Vygotsky’e göre öğrenme gelişimin bir üst düzeyine geçmeyi hedeflemez ancak üst evre ile bağlantı kurmayı sağlayacak özellikte gerçekleşmelidir. Bu ifade öğretim yapılırken öğrenme, günlük durumlarda ortaya çıkan çatışmalardaki problem çözmeyi gerektirmektedir. Örneğin; alışveriş yapılırken aritmetik uygulamaları yapılır, çünkü sınırlı para ile en iyi alışverişi yapabilmek için hesaplama yapmak ve problem çözmek gereklidir. Öğretimde öğrencilere çözmeleri için benzer durumlar sunmalıdır ( Yeşilyaprak B, Uçar E, 2006,s.339).
VYGOTSKY VE KAVRAM GELİŞİMİ
Vygotsky gelişimin sadece çocuğun kendisine bırakılmamasını, bir yetişkinin yardımı olmadan soyut kavramların anlamını öğrenmede güçlük yaşayacağını dile getirir ( Yaycı, L, 2002, s.114 ).
Başkaları çocuğun zihinsel gelişimine yol gösterebilir, bir takım bilgiler vererek bunları öğretebilir, çocuk kendi başına çözdüğü problemlerde, başkalarının verdiği bu yardımdan yararlanır (Bacanlı, H, 2002, s.70).
Vygotsky özellikle soyut ve göreli kavramların öğretiminde tümdengelim yoluyla öğrenmeyi kullandığını söyler. Çocuk bazı kavramları kendisi öğrenir bazı kavramları ise formal ya da informal şekilde bir aracı vasıtasıyla öğrenir. Yani kavram çocuğa öğretilir. Örneğin önceleri her yaşlı kişiye ‘dede’ derken özellikle soyut düşüncenin gelişmesi ile birlikte kendi dedesi ile diğer yaşlıları ayırt etmede farklı kavramlar kullanabilir.

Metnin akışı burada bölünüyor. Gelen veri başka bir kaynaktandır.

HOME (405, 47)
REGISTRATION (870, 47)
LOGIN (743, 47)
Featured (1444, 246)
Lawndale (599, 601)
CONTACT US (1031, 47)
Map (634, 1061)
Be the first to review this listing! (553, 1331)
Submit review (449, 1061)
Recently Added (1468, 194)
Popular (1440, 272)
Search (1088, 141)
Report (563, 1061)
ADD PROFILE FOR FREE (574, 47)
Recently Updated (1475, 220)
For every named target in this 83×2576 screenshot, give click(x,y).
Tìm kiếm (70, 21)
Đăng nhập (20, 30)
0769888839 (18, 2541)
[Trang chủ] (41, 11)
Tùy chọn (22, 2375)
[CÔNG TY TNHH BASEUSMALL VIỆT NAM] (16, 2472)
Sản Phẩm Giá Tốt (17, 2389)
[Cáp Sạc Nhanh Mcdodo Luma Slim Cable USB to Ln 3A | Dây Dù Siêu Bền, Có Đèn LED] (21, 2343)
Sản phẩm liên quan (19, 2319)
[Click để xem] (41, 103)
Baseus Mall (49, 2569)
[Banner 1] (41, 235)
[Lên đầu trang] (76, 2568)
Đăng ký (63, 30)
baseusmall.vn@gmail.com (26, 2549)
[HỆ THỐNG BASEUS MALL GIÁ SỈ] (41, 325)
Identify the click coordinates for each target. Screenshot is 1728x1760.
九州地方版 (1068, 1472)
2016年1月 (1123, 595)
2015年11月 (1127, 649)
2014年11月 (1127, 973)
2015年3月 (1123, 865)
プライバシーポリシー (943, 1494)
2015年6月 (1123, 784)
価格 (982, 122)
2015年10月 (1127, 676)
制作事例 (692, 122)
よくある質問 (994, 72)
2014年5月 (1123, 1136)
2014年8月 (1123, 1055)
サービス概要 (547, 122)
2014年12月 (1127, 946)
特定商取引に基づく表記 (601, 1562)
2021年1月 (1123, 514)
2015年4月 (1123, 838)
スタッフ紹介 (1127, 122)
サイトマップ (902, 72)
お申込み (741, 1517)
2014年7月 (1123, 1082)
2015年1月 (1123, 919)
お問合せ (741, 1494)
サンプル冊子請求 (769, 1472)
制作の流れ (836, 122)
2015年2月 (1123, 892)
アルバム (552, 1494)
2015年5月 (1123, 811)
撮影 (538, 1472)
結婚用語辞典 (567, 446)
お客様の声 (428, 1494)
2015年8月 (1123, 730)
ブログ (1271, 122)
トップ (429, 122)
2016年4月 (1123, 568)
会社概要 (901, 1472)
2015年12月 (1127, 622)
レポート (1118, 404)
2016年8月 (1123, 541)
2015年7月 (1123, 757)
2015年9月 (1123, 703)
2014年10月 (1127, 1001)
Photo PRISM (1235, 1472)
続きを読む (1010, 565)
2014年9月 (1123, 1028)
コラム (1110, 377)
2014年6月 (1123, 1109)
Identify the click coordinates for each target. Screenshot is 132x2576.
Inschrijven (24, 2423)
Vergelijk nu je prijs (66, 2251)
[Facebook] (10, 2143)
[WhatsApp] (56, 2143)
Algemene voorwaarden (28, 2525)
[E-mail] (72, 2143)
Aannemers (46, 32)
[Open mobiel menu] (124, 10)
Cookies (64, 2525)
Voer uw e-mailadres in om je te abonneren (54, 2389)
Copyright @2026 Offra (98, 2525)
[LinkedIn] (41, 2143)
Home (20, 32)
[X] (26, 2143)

Vygotsky öğrenme etkinliğinde öğrencinin aktif olmasını desteklemekle birlikte öğrenciye yardımcı olma ve öğrenmenin etkinliğini artırmada öğretmenin kontrolünün oldukça fazla olması gerektiğini söylemektedir. Öğretmenin temel rolü öğrencinin öğrenme gelişimi ve öğrenme prosesleri konusunda öğrenciye destek olmaktır ( Yaycı,L, 2005, s.114-115).
Kısaca bir öğretme durumunda yetişkinler çocukların düşünme ve problem çözme etkinliklerini kontrol ederler. Ancak bu kontrol, çocukların öğrendiklerini içselleştirmelerini sağlamalı, onları bağımsız düşünürler ve problem çözücüler haline getirmelidir( Senemoğlu, N,2005, s.56).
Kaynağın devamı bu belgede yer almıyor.